U.S. House of Representatives

Elections

2018 

In July 2017, Slotkin announced her candidacy for Michigan's 8th congressional district. She said she was motivated to challenge two-term Republican incumbent Mike Bishop when she saw him smile at a White House celebration after he and House Republicans voted to repeal the Affordable Care Act. Slotkin's mother was diagnosed with ovarian cancer and died in 2011 after a lifelong struggle to maintain health insurance. On August 7, Slotkin defeated Michigan State University criminal justice professor Christopher Smith in the Democratic primary with 70.7% of the vote. Her campaign knocked on 200,000 doors, sent 300,000 text messages, and made one million phone calls.

In November 2018, Slotkin defeated Bishop with 50.6% of the vote. She is the first Democrat to represent Michigan's 8th district since 2001, when Debbie Stabenow gave up the seat to run for the U. S. Senate.

2020 

Slotkin was reelected in 2020 with 50.9% of the vote, defeating Republican Paul Junge.

In 2019, Slotkin held multiple town halls about her decision to vote in favor of President Donald Trump’s impeachment. The meetings drew hundreds of protestors and received nationwide media coverage. Of this time, Slotkin has said:I think the best thing that ever happened to me is that in my first year as a member of Congress, I came out in favor of impeaching Donald Trump in a Trump-voting district, and every day, for three months, I was asked on camera whether I was going to lose my race, be a one-term congresswoman, is that the end of my short political career. It got me really comfortable with the fact that I might not win.
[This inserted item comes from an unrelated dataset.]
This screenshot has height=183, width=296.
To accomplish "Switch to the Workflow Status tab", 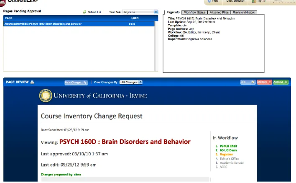I will [x=195, y=13].
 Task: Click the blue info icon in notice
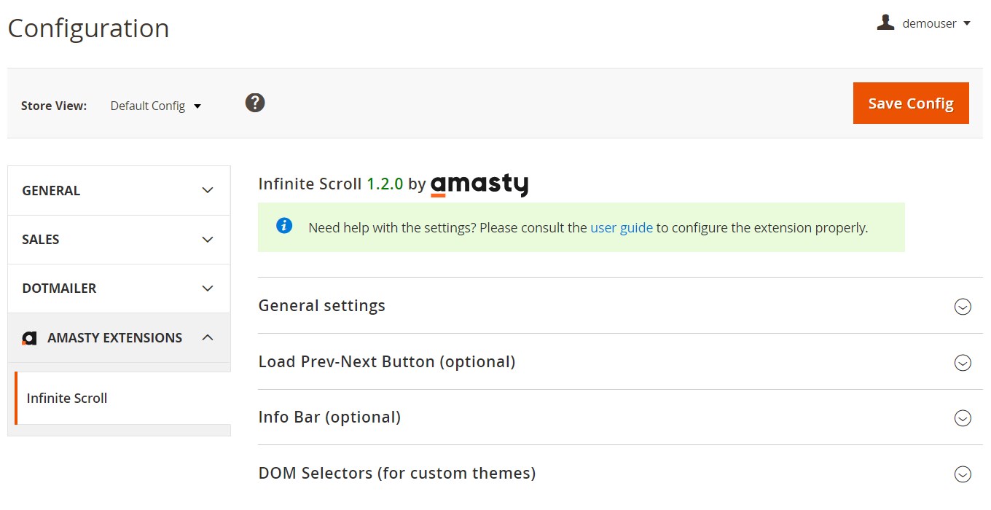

But no one dies, and there has to be something more important than just playing to win every single time.Slotkin adapted to campaigning during the COVID-19 pandemic with virtual and socially distanced campaign events, contactless door canvassing, and running advertisements on gas pumps.

In a viral debate moment, Junge said "undue burdens and regulations" on health insurance companies caused Slotkin's mother to struggle with obtaining health insurance. The video of Slotkin's response, "Please don’t speak about my mother as if you understand what made her health care unaffordable to her", received millions of views.

2022 

Due to redistricting, Slotkin ran for reelection in Michigan's 7th congressional district. In the general election, the most expensive U.S. House race of 2022, she defeated Republican nominee Tom Barrett with 51.5% of the vote to Barrett's 46.5%. It was her largest margin of victory to date.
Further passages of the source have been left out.